Continue the comment thread about speaking up anonymously, starting right after its final sentence.

_Selected excerpt:_
___

Butcherer79 (profile) says:

Re: Re: Re:4 Re:

Surely, if you think it’s going to get you fired then you shouldn’t be saying it at all, anonymously or not, or find another job and then say it whilst you’re working your notice (again, probably different employment laws, but whilst you’re working your notice in the UK, the only thing you can get fired for is gross misconduct).
I still think that if you’ve got a point to make, the person you’re making the point to would take more notice if they know who you are.
BTW “newly minted balls” = incredibly chuckle worthy, kudos Mr Mouse.

Any Mouse (profile) says:

Re: Re: Re:5 Re:

Not speaking up is part of the problem in this world. People are NOT standing up for themselves, anonymously or not, and that is a huge issue. I do not believe that ‘if it’ll get you fired you shouldn’t say it’ is a valid response, but ridiculing someone for not wanting to lose their job during a recession, or any other time, just because you wouldn’t do it yourself is a bit over the top.

Butcherer79 (profile) says:

Re: Re: Re:6 Re:

If it’s anonymous, you’re not sticking up for anybody and that is the issue, a point made without a reference carries little to no weight.
I’m also not sure I ridiculed anyoONE, but if it’s conceived that I did then I think that’s a bit harsh, it’s my opinion on how certain matters should be handled to get an appropriate response.
I agree that not speaking up is a huge problem globally, but making it so you can say what you like and have no responsibility for it because you’re anonymous kind of goes against the whole idea that it is speaking up in the first place…

Anonymous Coward says:

Re: Re: Re: Re:

“If you’ve got a problem with your boss”

The problem doesn’t have to even relate to your work or your boss, it can have nothing to do with your boss, but instead, someone some higher up executive talked to, someone who you don’t even know in the organization.

___

_Collected data:_
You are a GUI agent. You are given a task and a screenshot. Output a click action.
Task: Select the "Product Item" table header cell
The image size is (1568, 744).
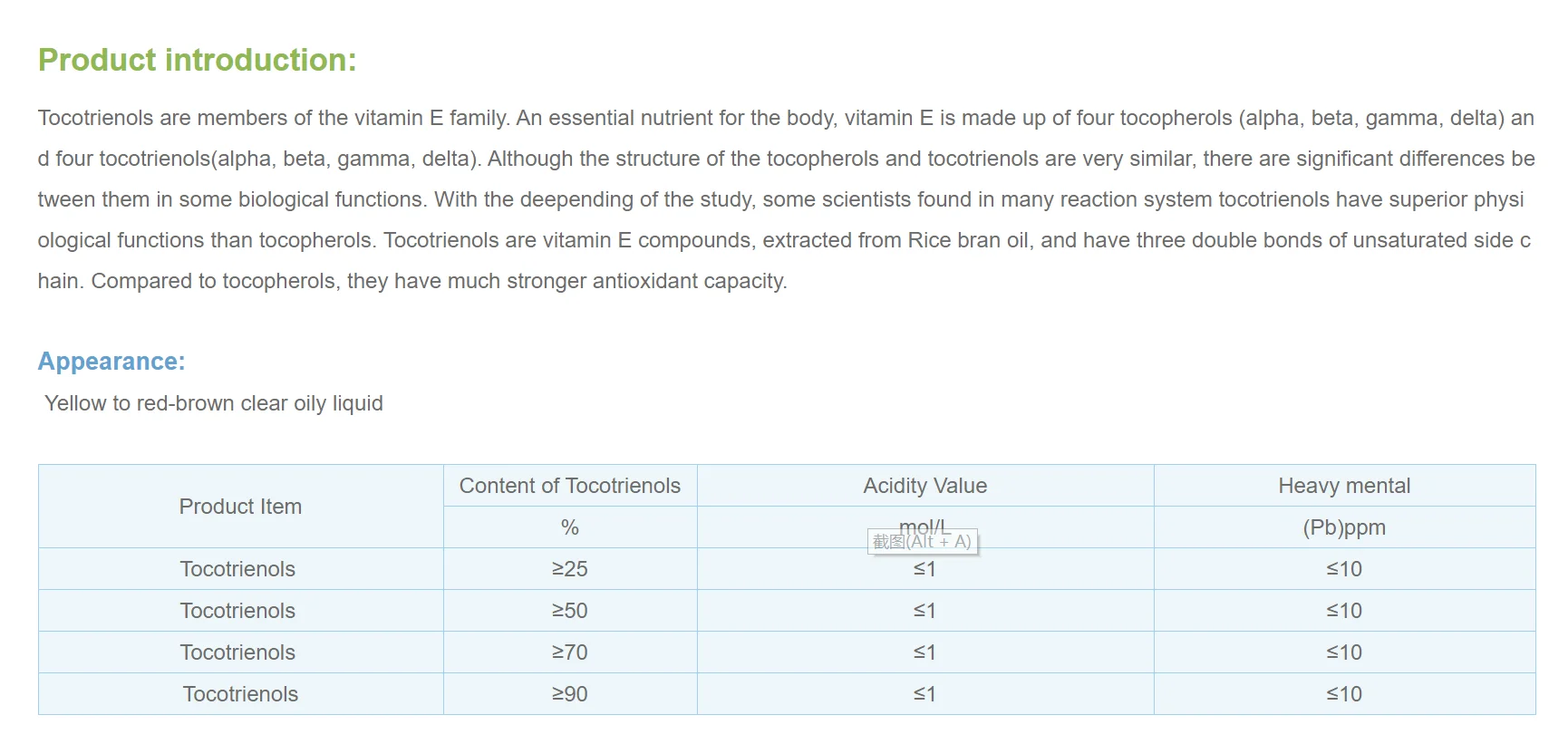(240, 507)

___

_Response to the exercise:_
In this case, for instance, see

Another example could be something to the extent of, your corporation will not hire anyone who is a member of the pirate party because your corporation benefits from govt established monopoly power and they don’t want to support your party because they see it as a threat to their business model. If they find you out, they might fire you. You can’t easily find a job elsewhere in your industry, your corporation has the required government established monopoly power to keep competitors out (ie: patents, GE having electricity distribution monopolies, government established taxi cab monopolies, govt established cableco monopolies, govt established broadcasting monopolies, among many other such govt established monopolies from various industries).

The problem doesn’t have to be directly with your boss, it could be with how your beliefs conflict with your bosses business model.

We’ve had articles on techdirt where sports stars and others have made various comments on private blogs/facebook/twitter accounts and their bosses didn’t like those comments. Those comments weren’t necessarily directly related to their bosses or their jobs.

If you insult the wrong person, various corporations could have executives that have close connections, even though your problem is not necessarily with your direct boss or corporation.

That Anonymous Coward (profile) says:

From the blather –

Think it can’t happen to you? Think again. Neither Zeran nor Heller had done anything to cause the Internet calamities inflicted on them. Their attackers did not know them or have any reason to target them specifically. They were singled out as a predator targets its prey.

Citation needed.
Pretending these 2 people were randomly picked out of a hat by evil attackers online is not based in fact.
The fact these 2 people sued the service providers to remove rather than to unmask shows uneducated lawyers more interested in the deep pocket payday.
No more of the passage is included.